Müslümanların sosyal alakalarında en etkin faktör olan kamuoyu
da Şer'î hükümlere bağlanmaya hiç önem vermemektedir. Hatta
Şer'î hükümlere değer vermenin herhangi bir görüntüsü dahi
meydanda görülmez oldu. Halbuki şer'î hükümlere bağlanmak,
hayatın esası olduğu gibi imanın meyvesidir.
Şer'î hükümlere bağlanmak, hayatın esasıdır.
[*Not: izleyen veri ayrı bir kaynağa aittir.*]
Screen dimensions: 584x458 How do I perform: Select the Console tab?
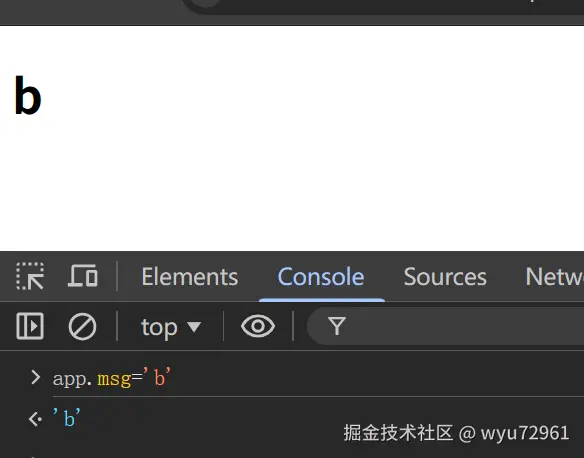321,277
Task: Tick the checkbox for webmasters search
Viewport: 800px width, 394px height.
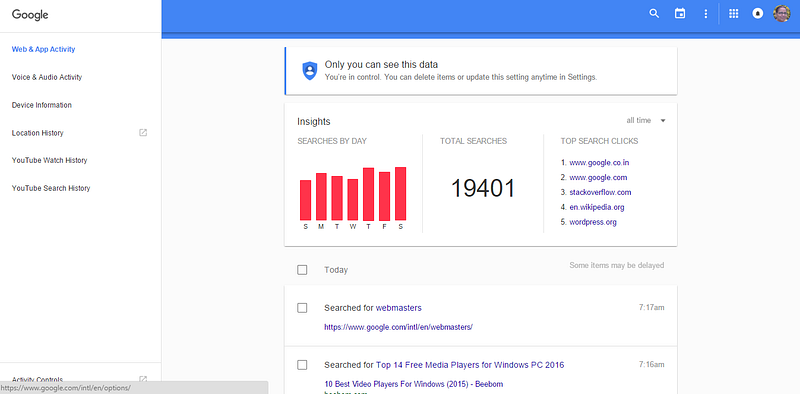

Çünkü hayatın gayesi Allahu Teala’nın şu ayeti kerime de
buyurduğu gibi Allah’a kulluktur:
وما خلقت الجن والإنس إلا ليعبدوني
“Ben, cinleri ve insanları yalnız bana kulluk etmeleri için
yarattım.” (Zariyat 56)
Allah’a kulluk ise, şer'î hükümlere
bağlanmaktır. Ayrıca Şer'î hükümlere bağlanmak imanın
meyvesidir. Çünkü Allahu Teala bunu birçok ayeti kerime ile
bildirmiştir. Şöyle ki:
فلا وربك لا يؤمنون حتى يحكموك فيما شجر بينهم
ثم لا يجدوا في أنفسهم حرجا مما قضيت ويسلموا تسليما
"Hayır, Rabbine yemin olsun ki, onlar aralarında çıkan
ihtilafta seni (İslam şerîatını) hakem kabul etmedikleri
ve sonra senin verdiğin hükümden dolayı kendilerinde bir sıkıntı
duymadan ve tam teslimiyetle teslim olmadıkları müddetçe iman
etmiş olmazlar." (Nisa 65)
Bu ayeti kerime, şer'î hükme bağlı olmayı
imanın bir semeresi olduğunu gayet açık bir şekilde ifade
etmektedir. Şu ayeti kerime de, Şer’îatın hükmü dışında bir
hükme başvurmayı, ret etmekle emredilmiş olunan tağuta başvurmak
olarak sayıp, tağuta başvurmanın iman iddiasını boşa çıkardığını
bildirmektedir:
ألم تر إلى الذين يزعمون أنهم آمنوا بما أنزل
إليك وما أنزل من قبلك يريدون أن يتحاكموا إلى الطاغوت وقد أمروا
أن يكفروا به ويريد الشيطان أن يضلهم ضلالا بعيدا (60)وإذا
قيل لهم تعالوا إلى ما أنزل الله وإلى الرسول رأيت المنافقين يصدون
عنك صدودا "Sana ve senden önce
indirilmiş bulunanlara iman ettiklerini iddia edenleri görmedin
mi? Onlar, tağuta muhakeme olmak (yönetilmek) istiyorlar.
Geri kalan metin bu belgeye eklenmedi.